Cocktail 2: Moroccan Mint & Spice (Moroccan Mule)
🥃 Alcoholic: Vodka or White Rum, Fresh Lime Juice, Ginger Syrup, Muddled Fresh Mint, Moroccan Mint Tea (cooled), Ginger Beer
🌿 Non-Alcoholic: Seedlip Garden 108, Fresh Lime Juice, Ginger Syrup, Muddled Fresh Mint, Moroccan Mint Tea (cooled), Ginger Beer
Garnish: Fresh mint sprig, candied ginger, lime wheel

Cocktail 3: Turkish Delight (Raki with Rose & Pomegranate)
🥃 Alcoholic: Raki, Fresh Pomegranate Juice, Fresh Lemon Juice, Rose Water Simple Syrup, Ice-Cold Water (for louche)
🌿 Non-Alcoholic: Ritual Gin Alternative (or Seedlip Spice 94), Fresh Pomegranate Juice, Fresh Lemon Juice, Rose Water Simple Syrup, Sparkling Water
Garnish: Dried rose petals, pomegranate arils, lemon twist

THE CULTURAL STORIES

Lebanese Arak & Pomegranate — The Ritual of Slowing Down: Arak is the Levantine spirit that has been produced in Lebanon, Syria, and Palestine for thousands of years. It is an anise-flavored spirit made from grapes, and when you add ice-cold water, it turns milky white in a process called the louche. But here is what matters for mental health: arak is never consumed quickly. It is served during long mezze meals where family and friends gather for hours, eating small plates, talking, and being present with each other. You add the water slowly. You sip slowly. You eat, you laugh, you argue about politics or family or nothing in particular, and the entire ritual is designed to keep you at the table, connected to the people around you. In a world that glorifies productivity and speed, the Lebanese arak table says: slow down, you are exactly where you need to be, and the people at this table matter more than whatever else you think you should be doing. That is a mental health practice. That is community care. Pomegranate has been cultivated in the Levant for over five thousand years, and tonight we are combining it with arak to honor ingredients and traditions that understood wellness long before Western psychology gave it a name.

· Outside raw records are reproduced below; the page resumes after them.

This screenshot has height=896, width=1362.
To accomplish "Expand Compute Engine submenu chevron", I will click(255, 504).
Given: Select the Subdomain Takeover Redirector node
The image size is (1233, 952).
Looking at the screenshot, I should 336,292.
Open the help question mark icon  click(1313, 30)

Moroccan Mint & Spice — The Ritual of Hospitality as Care: Moroccan mint tea—called "atay"—is not just a drink. It is the cornerstone of Moroccan hospitality and an act of care. When you enter a Moroccan home, you are offered tea before anything else, and refusing it is considered rude because you are refusing to be cared for. The tea ceremony has specific steps: you brew it strongly with Chinese gunpowder green tea, fresh mint, and sugar. You pour it from a height to create foam. You serve it in three rounds with a saying: the first glass is gentle as life, the second is strong as love, and the third is bitter as death. This ritual takes time. It requires presence. It says to your guest: you matter enough for me to slow down and do this properly. Research shows that one of the strongest protective factors against depression and anxiety is feeling seen and valued by others. The Moroccan tea ceremony is a research in practice, performed daily in homes across North Africa for centuries. Tonight we are building a cocktail around that mint tea tradition, adding the ginger and spice that also define Moroccan flavor, and honoring the idea that making time for someone—really making time, not just squeezing them into your schedule—is one of the most powerful forms of care we can offer.

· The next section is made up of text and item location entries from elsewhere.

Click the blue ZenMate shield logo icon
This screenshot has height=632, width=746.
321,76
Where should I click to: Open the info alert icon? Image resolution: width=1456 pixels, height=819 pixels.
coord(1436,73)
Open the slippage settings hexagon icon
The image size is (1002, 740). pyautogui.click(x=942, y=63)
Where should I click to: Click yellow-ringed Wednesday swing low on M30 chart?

Turkish Delight — The Ritual of Sacred Social Space: Raki is Turkey's national spirit, and drinking it is a social ritual that happens around a table laden with mezze—small plates of cheese, olives, seafood, and vegetables. The Turkish word for this gathering is "raki sofrası," which translates to "raki table," and it is considered a sacred social space. The table is where you talk about everything that matters. The table is where disagreements get aired and resolved. The table is where loneliness cannot survive because you are surrounded by people who choose to show up for you. Mental health research increasingly shows that loneliness and social isolation are as harmful to your health as smoking fifteen cigarettes a day. The raki sofrası is the antidote to that isolation. It is the insistence that we are not meant to do life alone, that gathering is not frivolous but necessary, and that being present with each other around food and drink is how we stay human. Rose water and pomegranate are deeply embedded in Turkish cuisine—they appear in Turkish delight candy, in desserts, in savory dishes, and in drinks. Tonight, we are combining them with raki to create something that honors Turkish ingredients and traditions while reminding us that sweetness, beauty, and care are not luxuries. They are requirements for a life worth living.

EVENT DETAILS

📍 Location: 821 E. Washington Avenue, 3rd Floor, Madison, WI 53703
🕕 Time: 6:30 PM - 8:00 PM (75 minutes)
🎟️ Cost: FREE (limited to 30 guests)
📋 Registration: Required via Luma

Each cocktail is presented with both alcoholic and non-alcoholic versions side-by-side. Professional photography will document the evening. Light bites may be provided. This is an intimate, educational experience for adults 21+ (or 18+ for NA-only attendees).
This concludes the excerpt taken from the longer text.